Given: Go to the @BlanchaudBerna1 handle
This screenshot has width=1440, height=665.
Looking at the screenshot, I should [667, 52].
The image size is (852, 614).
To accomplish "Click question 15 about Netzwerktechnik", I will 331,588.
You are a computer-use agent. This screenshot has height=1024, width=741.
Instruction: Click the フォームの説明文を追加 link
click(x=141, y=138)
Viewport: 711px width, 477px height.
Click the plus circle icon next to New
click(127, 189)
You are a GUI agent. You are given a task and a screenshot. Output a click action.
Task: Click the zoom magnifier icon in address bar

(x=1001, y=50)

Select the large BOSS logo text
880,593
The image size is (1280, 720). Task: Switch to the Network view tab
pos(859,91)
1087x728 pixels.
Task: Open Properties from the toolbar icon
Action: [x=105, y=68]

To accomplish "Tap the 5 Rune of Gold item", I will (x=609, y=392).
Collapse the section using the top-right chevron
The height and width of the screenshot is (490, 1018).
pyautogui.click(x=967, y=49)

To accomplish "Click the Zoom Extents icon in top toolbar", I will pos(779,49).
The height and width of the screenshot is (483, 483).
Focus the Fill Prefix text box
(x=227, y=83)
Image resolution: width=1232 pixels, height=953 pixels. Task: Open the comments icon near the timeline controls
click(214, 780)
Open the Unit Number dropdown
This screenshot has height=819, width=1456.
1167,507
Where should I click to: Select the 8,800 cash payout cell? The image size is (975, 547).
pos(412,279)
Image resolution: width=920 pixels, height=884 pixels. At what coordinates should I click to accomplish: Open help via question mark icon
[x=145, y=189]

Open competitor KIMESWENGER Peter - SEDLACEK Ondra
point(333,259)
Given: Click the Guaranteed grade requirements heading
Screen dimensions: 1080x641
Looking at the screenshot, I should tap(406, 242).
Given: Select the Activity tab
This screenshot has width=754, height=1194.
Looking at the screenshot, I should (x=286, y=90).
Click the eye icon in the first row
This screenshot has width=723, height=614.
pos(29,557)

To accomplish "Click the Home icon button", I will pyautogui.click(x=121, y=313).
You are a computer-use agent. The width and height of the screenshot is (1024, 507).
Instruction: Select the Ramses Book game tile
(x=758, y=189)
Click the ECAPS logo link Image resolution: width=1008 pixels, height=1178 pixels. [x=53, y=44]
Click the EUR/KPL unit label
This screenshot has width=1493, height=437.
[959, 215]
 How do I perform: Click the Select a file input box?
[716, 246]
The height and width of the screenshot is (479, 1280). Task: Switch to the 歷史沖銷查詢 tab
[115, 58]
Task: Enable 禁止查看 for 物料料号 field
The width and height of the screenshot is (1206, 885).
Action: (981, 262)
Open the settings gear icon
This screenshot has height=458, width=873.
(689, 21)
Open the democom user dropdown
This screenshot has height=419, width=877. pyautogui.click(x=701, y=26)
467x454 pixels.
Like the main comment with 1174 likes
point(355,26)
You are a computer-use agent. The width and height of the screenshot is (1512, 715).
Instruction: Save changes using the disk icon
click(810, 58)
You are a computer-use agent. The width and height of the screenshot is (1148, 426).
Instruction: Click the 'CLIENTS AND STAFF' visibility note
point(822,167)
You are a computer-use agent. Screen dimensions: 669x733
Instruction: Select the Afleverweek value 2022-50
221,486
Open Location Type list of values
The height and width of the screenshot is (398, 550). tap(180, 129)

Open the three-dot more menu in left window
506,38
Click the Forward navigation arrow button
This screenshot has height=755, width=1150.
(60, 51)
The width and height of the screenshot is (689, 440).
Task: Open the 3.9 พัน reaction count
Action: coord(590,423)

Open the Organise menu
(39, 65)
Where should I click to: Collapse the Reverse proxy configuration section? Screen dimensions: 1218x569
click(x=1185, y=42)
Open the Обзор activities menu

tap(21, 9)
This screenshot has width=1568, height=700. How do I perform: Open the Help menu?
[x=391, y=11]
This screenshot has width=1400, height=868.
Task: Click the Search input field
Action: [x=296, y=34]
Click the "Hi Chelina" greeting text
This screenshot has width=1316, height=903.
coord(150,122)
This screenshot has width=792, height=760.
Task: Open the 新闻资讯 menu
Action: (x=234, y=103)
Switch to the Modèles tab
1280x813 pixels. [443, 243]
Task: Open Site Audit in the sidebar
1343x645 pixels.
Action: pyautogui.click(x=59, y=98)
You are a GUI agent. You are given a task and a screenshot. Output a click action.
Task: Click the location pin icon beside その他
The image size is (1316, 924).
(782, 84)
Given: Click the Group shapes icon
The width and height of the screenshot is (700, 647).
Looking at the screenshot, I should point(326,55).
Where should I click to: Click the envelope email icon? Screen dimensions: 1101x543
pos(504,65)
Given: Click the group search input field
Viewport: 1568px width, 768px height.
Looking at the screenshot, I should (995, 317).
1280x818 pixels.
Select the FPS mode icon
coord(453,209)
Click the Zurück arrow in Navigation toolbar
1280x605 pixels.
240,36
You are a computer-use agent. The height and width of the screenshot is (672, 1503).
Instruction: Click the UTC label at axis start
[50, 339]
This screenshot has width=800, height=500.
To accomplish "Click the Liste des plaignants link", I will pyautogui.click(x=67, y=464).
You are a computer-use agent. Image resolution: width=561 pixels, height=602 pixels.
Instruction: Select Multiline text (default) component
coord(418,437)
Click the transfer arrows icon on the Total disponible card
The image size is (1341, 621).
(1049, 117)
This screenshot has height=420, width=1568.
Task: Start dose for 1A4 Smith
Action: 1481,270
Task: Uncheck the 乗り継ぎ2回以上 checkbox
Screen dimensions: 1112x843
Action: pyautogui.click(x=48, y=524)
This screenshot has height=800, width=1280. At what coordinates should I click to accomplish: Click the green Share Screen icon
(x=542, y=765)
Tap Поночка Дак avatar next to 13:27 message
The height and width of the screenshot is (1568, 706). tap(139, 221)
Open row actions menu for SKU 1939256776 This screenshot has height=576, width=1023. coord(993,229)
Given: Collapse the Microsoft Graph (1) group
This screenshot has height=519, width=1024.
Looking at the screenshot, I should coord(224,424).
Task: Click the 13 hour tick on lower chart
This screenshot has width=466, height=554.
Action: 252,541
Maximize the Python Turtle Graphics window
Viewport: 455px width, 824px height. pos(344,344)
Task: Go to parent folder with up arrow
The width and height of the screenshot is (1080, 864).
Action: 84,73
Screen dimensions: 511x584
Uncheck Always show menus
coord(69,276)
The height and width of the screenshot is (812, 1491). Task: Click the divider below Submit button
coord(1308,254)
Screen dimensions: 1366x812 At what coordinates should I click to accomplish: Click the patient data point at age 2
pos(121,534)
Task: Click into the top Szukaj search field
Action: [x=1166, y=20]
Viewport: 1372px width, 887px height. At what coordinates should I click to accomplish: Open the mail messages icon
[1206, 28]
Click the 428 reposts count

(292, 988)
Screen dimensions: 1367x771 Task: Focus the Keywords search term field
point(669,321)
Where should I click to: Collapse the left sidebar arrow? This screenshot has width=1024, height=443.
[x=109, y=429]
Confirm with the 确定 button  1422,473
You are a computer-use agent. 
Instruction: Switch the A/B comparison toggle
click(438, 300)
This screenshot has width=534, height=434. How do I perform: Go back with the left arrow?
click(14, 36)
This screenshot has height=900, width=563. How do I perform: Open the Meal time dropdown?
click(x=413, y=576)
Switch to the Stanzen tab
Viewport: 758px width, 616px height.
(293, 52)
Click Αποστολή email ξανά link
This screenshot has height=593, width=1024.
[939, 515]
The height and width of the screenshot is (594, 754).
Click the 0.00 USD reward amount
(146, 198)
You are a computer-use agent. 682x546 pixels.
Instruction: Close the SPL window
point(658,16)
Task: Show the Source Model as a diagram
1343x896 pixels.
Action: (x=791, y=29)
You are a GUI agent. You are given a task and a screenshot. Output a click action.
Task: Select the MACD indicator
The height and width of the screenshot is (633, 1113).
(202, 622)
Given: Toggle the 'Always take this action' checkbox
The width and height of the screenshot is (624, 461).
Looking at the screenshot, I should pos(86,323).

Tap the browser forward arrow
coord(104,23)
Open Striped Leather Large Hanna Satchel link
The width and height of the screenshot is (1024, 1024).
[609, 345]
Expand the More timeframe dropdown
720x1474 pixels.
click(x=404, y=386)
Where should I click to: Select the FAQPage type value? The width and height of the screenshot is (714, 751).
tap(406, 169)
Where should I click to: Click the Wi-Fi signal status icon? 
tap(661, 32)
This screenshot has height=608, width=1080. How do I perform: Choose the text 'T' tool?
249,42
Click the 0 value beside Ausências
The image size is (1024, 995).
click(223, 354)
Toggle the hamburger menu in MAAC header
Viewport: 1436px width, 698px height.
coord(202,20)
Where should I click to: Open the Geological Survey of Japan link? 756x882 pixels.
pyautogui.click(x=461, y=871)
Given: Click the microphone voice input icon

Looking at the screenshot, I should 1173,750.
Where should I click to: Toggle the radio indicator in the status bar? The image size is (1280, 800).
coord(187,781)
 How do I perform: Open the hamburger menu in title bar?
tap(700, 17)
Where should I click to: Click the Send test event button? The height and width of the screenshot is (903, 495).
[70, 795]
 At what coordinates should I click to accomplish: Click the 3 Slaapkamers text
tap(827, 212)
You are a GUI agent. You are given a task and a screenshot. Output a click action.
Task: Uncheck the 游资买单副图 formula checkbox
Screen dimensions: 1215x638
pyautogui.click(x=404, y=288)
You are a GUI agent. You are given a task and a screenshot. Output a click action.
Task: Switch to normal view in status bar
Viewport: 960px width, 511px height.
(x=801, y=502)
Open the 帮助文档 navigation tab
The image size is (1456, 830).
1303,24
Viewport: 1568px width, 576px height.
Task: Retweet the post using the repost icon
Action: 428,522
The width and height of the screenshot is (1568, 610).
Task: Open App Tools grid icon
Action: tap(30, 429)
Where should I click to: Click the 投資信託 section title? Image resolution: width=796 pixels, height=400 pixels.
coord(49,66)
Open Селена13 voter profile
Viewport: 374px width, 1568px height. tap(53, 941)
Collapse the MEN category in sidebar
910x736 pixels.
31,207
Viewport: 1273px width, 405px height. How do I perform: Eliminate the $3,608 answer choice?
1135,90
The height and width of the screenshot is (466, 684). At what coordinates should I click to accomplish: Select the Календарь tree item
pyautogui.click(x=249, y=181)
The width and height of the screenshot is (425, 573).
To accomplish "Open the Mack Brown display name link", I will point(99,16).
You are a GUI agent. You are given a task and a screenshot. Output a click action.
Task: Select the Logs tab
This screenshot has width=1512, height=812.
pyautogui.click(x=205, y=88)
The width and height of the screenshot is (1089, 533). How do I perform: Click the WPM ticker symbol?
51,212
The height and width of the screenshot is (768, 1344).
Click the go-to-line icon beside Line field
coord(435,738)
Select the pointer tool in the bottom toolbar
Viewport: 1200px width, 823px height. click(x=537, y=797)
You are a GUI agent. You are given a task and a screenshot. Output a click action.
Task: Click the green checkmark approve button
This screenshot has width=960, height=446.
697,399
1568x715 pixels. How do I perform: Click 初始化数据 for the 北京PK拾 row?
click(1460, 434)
* * *
◆ THE TASK ◆
Once you have found every line above holding the word "checkbox", copy those lines.

◆ ANSWER TO THIS EXERCISE ◆
Task: Uncheck the 乗り継ぎ2回以上 checkbox
Given: Toggle the 'Always take this action' checkbox
Task: Uncheck the 游资买单副图 formula checkbox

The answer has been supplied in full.